Today is a happy day. A really happy day. Emily has a cousin! It is her first one, so it is a big deal. I am absolutely thrilled for the newest little girl’s parents, who are going to do a marvelous job and love her to pieces. I’m thrilled for their grandma who gets to cuddle the newest grandchild and watch her child grow into this new role. I’m thrilled for the aunts and uncle who get to watch their niece learn to smile, hold her head up, and discover the world around her. I’m thrilled Andrew is an uncle, and I am an aunt, and Emily has a cousin. This is a much anticipated little girl, and it is a very happy day. And I’m sad the times we will be together appear to be so few and far between.

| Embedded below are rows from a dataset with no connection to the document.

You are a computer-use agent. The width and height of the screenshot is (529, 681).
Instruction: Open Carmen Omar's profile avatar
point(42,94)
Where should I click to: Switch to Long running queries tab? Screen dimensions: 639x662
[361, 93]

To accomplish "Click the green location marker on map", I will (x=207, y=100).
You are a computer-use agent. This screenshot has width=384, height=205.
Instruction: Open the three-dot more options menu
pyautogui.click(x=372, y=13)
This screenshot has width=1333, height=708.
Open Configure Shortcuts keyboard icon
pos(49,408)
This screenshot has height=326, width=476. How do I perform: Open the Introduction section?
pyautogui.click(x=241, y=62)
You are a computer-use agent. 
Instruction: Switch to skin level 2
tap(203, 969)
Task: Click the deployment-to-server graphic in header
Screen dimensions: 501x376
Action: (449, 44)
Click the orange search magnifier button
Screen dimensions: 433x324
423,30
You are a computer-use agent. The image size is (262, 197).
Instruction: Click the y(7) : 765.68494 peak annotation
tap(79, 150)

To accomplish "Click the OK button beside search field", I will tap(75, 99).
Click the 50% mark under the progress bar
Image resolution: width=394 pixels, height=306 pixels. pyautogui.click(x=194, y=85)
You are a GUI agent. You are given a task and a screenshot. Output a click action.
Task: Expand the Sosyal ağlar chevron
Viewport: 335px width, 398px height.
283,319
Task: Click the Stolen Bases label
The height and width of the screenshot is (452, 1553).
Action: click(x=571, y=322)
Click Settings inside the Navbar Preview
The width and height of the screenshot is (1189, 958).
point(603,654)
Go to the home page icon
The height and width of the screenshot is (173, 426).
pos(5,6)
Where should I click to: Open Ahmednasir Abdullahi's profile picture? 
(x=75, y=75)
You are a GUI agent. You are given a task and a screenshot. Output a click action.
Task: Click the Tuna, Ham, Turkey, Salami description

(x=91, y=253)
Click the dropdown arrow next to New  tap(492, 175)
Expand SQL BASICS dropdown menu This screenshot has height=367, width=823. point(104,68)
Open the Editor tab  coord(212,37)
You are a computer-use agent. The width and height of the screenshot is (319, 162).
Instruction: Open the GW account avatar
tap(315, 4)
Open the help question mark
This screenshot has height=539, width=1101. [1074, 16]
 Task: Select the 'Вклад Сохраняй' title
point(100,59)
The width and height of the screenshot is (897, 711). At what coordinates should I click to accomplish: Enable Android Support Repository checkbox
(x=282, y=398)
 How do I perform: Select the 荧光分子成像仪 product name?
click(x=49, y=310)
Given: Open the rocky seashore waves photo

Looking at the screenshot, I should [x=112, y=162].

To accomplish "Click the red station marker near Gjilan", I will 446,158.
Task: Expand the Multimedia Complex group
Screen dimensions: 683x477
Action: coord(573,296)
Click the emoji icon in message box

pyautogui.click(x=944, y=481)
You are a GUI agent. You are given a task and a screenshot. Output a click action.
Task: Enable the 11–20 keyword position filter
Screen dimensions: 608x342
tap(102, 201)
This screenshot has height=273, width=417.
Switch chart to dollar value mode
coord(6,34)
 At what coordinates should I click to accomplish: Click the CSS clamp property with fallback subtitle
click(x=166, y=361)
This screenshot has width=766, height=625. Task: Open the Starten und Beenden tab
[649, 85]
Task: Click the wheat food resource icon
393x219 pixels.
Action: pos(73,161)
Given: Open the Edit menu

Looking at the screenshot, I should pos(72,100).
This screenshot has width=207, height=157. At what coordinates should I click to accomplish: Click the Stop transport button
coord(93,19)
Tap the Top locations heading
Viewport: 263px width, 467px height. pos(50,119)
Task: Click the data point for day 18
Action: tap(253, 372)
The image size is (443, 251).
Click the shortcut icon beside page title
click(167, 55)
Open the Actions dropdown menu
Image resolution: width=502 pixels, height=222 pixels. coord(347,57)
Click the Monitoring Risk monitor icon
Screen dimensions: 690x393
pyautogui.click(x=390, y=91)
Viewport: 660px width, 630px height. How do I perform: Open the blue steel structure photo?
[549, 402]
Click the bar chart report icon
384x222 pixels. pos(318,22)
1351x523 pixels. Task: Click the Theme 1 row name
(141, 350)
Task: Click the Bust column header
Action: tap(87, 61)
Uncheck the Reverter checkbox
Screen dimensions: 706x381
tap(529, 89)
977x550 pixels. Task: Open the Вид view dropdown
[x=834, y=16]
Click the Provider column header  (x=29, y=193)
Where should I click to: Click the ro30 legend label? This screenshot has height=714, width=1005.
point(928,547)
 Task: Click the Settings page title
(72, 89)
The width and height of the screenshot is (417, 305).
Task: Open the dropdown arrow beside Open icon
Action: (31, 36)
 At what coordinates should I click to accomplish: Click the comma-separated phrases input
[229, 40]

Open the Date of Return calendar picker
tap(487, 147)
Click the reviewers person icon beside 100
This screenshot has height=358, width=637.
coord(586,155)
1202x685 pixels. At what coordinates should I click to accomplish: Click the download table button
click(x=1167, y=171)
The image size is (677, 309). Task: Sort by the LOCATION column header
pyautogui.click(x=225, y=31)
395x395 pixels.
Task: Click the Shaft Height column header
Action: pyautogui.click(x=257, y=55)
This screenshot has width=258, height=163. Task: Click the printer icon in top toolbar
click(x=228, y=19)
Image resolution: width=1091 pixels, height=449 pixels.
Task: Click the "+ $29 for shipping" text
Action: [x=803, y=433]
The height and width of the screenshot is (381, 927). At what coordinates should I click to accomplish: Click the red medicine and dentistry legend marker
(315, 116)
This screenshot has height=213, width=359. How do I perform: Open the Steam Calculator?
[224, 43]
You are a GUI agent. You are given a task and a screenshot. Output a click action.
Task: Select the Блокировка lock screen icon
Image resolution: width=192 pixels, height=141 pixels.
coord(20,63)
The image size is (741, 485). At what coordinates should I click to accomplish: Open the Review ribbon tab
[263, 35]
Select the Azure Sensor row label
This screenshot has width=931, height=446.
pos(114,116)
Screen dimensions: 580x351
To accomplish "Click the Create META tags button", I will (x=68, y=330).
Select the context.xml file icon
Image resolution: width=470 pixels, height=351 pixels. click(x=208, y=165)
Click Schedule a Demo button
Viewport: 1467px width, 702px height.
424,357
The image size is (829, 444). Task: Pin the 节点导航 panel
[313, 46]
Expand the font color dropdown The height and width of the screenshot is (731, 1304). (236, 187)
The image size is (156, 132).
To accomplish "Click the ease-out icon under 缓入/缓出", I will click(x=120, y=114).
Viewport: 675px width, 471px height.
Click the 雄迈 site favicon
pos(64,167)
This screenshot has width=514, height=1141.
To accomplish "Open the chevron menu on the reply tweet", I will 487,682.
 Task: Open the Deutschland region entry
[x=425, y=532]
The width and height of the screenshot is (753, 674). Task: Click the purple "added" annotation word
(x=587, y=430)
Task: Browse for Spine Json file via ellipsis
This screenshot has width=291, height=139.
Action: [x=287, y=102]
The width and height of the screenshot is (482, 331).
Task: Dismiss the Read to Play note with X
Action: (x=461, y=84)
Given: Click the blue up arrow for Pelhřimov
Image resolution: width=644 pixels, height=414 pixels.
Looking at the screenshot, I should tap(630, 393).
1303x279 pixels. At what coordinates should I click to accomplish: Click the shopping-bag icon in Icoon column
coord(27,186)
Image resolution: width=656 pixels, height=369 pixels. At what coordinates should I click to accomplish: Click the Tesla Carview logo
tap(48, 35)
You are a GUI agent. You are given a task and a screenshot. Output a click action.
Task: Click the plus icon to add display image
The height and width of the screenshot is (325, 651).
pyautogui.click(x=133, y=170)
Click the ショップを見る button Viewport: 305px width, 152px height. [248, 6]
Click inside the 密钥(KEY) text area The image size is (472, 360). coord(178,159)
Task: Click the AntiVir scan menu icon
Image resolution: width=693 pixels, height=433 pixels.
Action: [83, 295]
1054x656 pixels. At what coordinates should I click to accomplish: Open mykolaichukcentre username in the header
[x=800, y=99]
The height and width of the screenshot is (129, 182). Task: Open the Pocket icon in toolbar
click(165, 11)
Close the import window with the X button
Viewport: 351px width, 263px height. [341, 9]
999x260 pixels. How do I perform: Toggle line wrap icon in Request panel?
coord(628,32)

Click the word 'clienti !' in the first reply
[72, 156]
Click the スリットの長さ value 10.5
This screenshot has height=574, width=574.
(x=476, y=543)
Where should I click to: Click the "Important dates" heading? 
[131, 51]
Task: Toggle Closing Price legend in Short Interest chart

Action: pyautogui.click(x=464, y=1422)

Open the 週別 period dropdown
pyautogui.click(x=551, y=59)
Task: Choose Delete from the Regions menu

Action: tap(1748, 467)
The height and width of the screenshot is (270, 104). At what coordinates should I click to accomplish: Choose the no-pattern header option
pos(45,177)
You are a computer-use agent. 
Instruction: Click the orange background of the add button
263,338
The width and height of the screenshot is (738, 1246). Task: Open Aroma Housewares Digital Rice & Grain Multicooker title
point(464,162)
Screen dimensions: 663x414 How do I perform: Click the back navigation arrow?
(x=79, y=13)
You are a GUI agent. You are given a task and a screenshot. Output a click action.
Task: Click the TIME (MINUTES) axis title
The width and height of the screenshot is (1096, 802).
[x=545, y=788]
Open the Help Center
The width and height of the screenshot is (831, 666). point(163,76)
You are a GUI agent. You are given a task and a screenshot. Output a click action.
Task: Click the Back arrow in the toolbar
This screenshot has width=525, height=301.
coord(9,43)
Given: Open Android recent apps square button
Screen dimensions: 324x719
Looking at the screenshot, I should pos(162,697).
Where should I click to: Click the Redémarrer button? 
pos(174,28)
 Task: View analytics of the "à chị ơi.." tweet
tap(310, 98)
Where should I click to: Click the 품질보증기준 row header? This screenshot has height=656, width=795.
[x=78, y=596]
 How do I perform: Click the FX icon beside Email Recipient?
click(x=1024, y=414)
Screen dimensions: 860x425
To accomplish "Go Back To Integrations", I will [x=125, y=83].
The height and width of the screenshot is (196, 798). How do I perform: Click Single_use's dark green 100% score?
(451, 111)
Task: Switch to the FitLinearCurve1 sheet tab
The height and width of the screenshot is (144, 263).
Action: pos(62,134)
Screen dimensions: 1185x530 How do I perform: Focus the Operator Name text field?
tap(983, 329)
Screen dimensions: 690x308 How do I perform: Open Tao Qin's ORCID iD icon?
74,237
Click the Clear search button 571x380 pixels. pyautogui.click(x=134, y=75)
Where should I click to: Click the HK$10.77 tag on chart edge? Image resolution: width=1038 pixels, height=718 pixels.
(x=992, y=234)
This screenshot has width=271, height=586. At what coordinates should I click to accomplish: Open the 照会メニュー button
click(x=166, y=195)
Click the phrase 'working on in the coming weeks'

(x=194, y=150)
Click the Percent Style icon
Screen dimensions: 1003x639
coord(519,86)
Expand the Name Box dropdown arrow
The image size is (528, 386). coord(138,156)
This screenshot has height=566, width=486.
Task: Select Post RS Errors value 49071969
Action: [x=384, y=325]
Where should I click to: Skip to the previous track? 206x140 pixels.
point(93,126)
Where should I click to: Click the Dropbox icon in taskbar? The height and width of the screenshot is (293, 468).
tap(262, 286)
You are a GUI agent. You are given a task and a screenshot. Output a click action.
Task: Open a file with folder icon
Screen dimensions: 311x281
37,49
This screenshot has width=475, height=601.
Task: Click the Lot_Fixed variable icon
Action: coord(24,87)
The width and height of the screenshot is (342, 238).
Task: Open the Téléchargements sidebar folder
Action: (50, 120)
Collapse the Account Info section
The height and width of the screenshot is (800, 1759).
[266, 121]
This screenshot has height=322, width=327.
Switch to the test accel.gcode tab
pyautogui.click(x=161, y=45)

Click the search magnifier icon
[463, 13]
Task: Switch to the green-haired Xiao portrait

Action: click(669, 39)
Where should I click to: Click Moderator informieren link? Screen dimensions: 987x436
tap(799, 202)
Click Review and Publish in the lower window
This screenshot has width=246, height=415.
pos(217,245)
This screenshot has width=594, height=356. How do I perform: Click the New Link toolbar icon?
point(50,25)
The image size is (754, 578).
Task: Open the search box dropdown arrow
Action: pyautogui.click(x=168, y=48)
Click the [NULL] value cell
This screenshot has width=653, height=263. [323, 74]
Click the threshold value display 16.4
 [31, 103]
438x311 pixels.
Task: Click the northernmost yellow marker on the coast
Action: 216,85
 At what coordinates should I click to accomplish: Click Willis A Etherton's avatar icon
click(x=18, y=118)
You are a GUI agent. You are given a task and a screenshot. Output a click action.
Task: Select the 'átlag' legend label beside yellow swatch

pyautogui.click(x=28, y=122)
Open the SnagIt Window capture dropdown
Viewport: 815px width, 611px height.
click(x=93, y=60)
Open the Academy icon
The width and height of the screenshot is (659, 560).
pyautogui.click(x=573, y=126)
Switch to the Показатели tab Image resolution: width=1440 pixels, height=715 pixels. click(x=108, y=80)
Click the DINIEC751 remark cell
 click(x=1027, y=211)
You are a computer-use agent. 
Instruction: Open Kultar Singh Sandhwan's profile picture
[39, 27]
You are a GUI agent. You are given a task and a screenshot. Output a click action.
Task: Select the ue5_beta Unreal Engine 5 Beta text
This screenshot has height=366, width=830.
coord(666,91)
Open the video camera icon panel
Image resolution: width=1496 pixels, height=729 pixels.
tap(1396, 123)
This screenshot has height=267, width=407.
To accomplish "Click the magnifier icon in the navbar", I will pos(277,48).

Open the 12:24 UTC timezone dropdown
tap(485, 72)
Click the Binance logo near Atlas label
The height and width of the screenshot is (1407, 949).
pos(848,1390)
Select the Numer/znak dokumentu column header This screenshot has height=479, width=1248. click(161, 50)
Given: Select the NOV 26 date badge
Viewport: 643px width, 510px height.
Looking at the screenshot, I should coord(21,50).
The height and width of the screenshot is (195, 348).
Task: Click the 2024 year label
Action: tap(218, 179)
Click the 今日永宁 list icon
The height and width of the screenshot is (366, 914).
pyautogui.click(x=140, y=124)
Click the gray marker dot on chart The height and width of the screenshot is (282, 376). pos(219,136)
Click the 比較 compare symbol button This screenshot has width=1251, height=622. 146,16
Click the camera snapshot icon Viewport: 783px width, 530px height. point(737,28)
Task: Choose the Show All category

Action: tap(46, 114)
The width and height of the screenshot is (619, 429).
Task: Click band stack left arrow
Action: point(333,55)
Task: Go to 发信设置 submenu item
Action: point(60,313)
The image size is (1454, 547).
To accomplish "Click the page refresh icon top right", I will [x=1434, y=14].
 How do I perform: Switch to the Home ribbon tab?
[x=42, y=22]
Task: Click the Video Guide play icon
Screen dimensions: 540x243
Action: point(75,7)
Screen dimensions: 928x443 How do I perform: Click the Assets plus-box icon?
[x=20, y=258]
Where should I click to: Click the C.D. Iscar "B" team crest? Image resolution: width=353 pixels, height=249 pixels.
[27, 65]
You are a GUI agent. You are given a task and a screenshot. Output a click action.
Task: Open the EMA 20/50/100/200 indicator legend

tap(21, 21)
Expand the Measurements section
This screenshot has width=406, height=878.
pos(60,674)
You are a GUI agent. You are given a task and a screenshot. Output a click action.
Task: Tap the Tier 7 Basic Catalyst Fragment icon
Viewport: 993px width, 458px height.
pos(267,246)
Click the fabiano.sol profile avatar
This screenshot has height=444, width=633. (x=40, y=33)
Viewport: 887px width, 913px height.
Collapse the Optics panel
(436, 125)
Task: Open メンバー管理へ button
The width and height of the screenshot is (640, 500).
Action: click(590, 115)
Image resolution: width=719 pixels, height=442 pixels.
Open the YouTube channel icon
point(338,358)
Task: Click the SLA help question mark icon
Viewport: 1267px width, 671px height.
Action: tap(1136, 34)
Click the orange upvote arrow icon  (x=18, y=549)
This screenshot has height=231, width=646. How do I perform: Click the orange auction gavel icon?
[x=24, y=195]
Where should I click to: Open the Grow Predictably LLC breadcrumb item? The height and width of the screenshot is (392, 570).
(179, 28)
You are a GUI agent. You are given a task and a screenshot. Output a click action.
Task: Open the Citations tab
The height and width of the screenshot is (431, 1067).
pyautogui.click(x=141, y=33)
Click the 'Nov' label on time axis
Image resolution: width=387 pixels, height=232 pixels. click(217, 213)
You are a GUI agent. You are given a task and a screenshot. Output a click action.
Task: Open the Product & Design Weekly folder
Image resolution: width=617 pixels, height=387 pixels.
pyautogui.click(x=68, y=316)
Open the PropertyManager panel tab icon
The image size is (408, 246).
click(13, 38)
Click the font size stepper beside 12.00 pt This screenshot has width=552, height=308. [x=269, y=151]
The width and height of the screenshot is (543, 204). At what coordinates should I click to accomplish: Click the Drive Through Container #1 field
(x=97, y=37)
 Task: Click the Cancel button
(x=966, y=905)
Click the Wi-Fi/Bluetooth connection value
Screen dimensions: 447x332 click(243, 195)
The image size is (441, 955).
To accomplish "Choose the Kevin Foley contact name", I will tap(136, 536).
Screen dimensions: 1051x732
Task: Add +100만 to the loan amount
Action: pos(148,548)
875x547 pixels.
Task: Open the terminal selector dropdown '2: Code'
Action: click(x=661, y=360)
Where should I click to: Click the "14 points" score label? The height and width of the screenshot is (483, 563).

The real challenge is that if we were closer, my heart would ache for the people and family we leave behind here. I’m afraid it is a no-win situation, with the small caveat that we live in the 21st century with basically unlimited access to video calls, emails, cell phones, and instant messaging. Unfortunately the ache is still there, but I am grateful that there is communication and lots of it.
I showed Emily the pictures of her cousin today and she said, “babybabybabybabybaby” – which she has been saying for days and it doesn’t seem to have any meaning, but the timing sure was cute. While we were hearing the updates this evening from her grandma Jackson, she found a perfect spot to hear the news and she sat there for a really long time.